Aux dernières nouvelles, nous étions le 16 décembre et à Panama city, sans Bertha… On vous avait laissés deviner si nous étions davantage riches ou cinglés… Alors voici donc les choix : soit on prenait un avion (cher!) pour Carthagène, avec escale à Bogotá; soit on se rendait à Carti, dernière ville accessible par la route sur la côte caraïbe au Panama et demandions aux gens de la place de nous voyager en bateau jusqu’à Puerto Obaldia, le poste frontalier, puis vers Capurgana et enfin vers Turbo, d’où il est possible de prendre des bus vers Carthagène. Comme vous l’imaginez, on a opté pour la grande traversée. D’abord, parce qu’on avait bien envie de voir les îles San Blas et Capurgana, ensuite, on avait bien envie de faire un clin d’œil à notre passé de Backpacker et se réessayer, avec des enfants et enfin, faut le dire, la traversée en bateau du mythique Darien gap nous paraissait dangereusement excitante, et nous avions dix jours devant nous…

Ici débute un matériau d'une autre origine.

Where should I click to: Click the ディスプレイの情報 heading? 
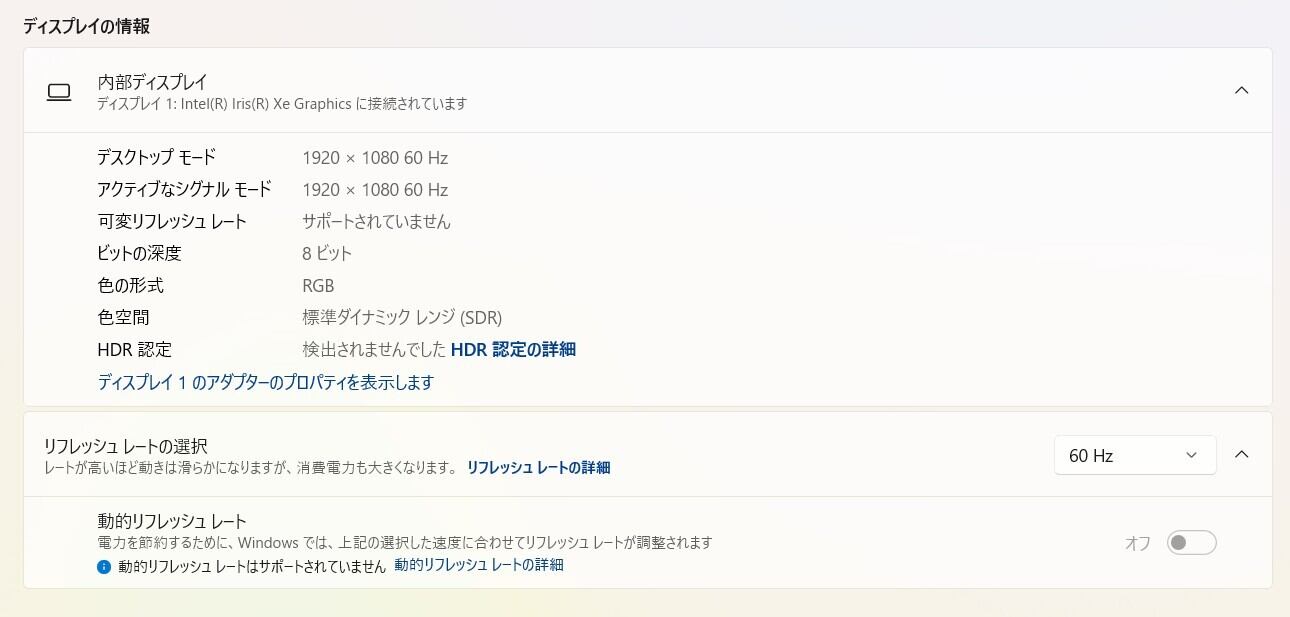(x=87, y=26)
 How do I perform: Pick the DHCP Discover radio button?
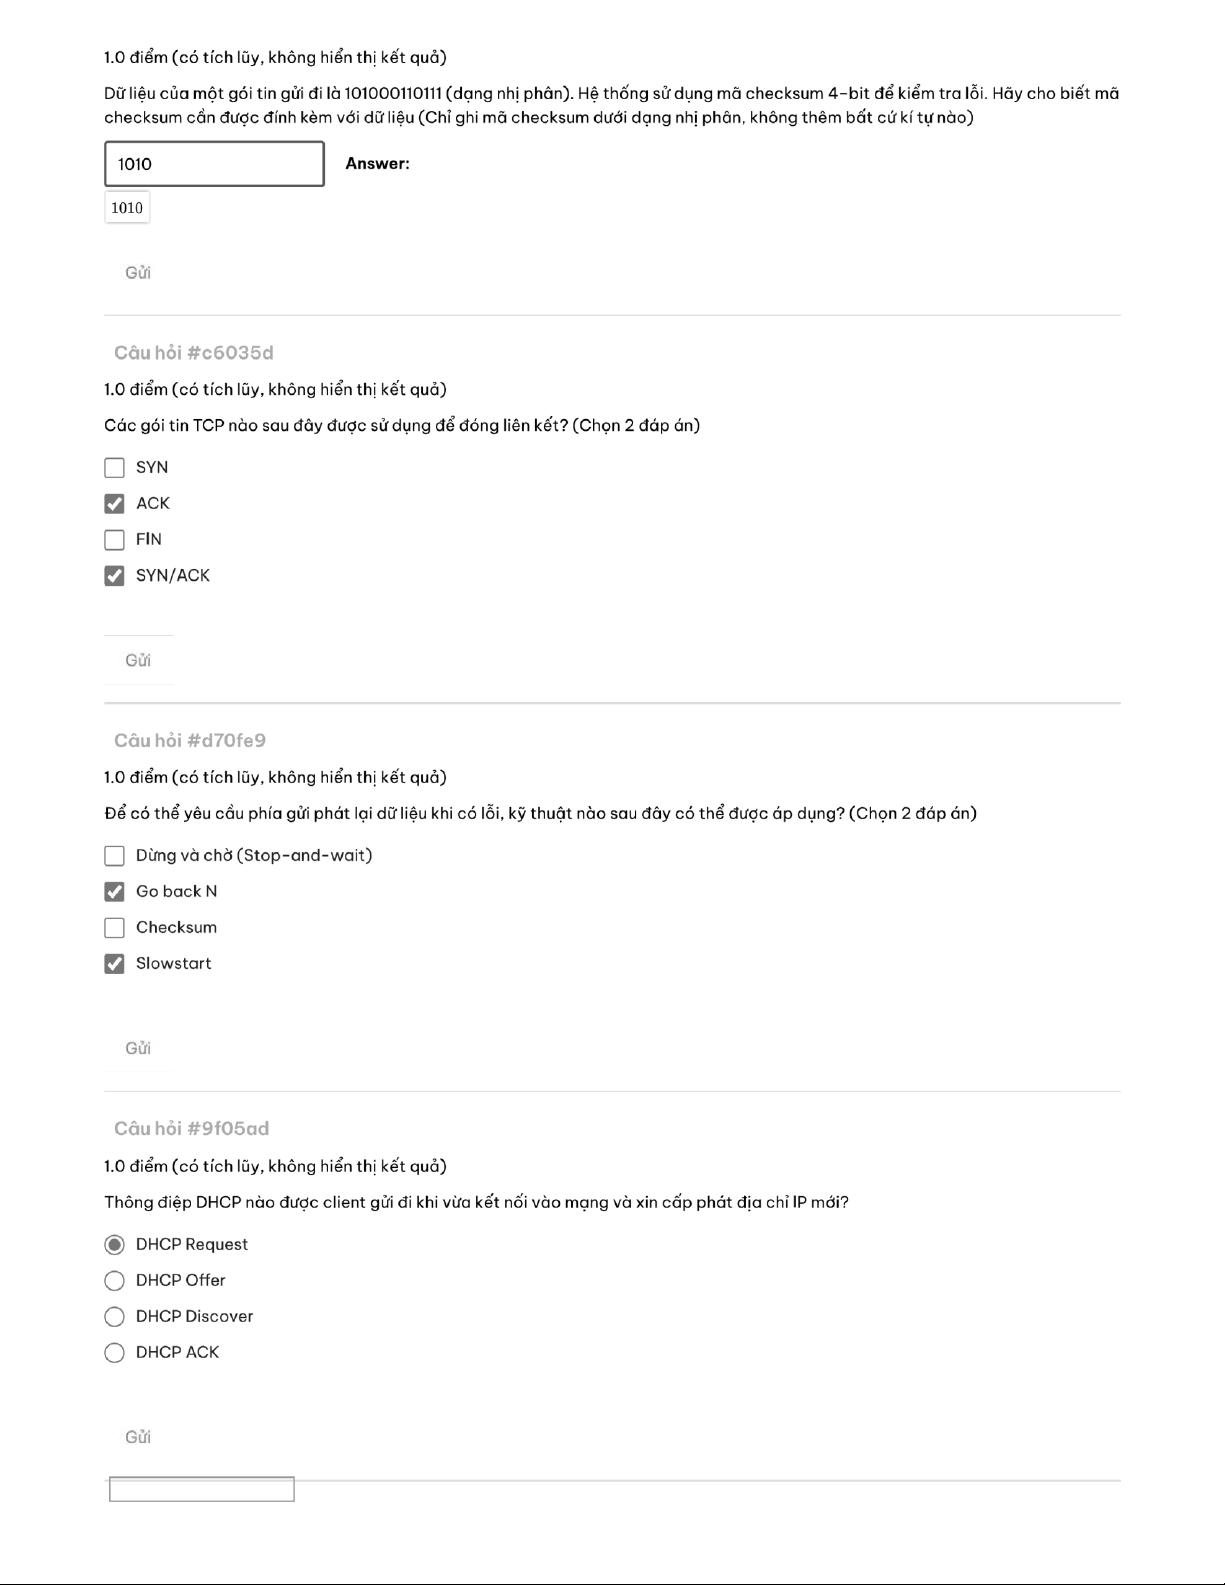pos(115,1317)
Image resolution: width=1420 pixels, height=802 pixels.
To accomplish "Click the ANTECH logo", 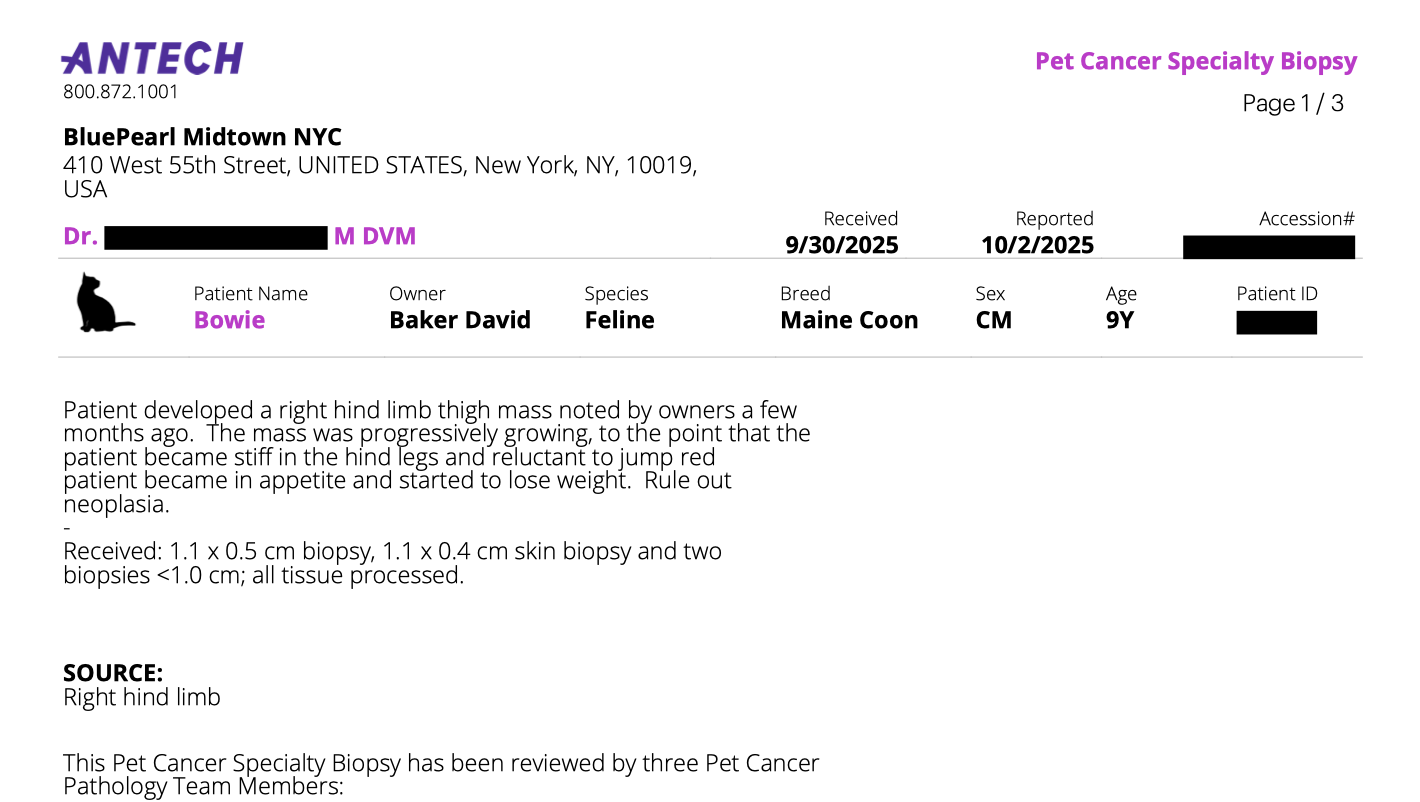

Nous voilà donc le samedi matin, les trois gars le sac au dos en attendant notre quatre quatre qui nous amènera à Carti. Même si le 4X4 est moins pittoresque que ce à quoi on s’attendait : gros pick-up rutilant et climatisé, le voyage lui, le sera : musique kétaine latino, cellulaires (eh, oui il en avait deux) qui sonnent à tour de rôle et parfois même ensemble!, innombrables arrêts( pour parler à des amis, attendre des gens qui ne viennent pas, aller aux toilettes, s’acheter un sac de chips, etc.). Et, cerise sur le sundae, pour le dernier tronçon, qui est sur une route mauvaise et montagneuse, comme s’il s’était rendu compte qu’il devait faire le voyage en deux heures trente, il se met à rouler en fou. Tellement qu’en sortant on est tous verts! Dire qu’il est resté arrêté au moins quarante minutes durant le trajet pour ensuite rouler comme s’il était au volant d’une F1!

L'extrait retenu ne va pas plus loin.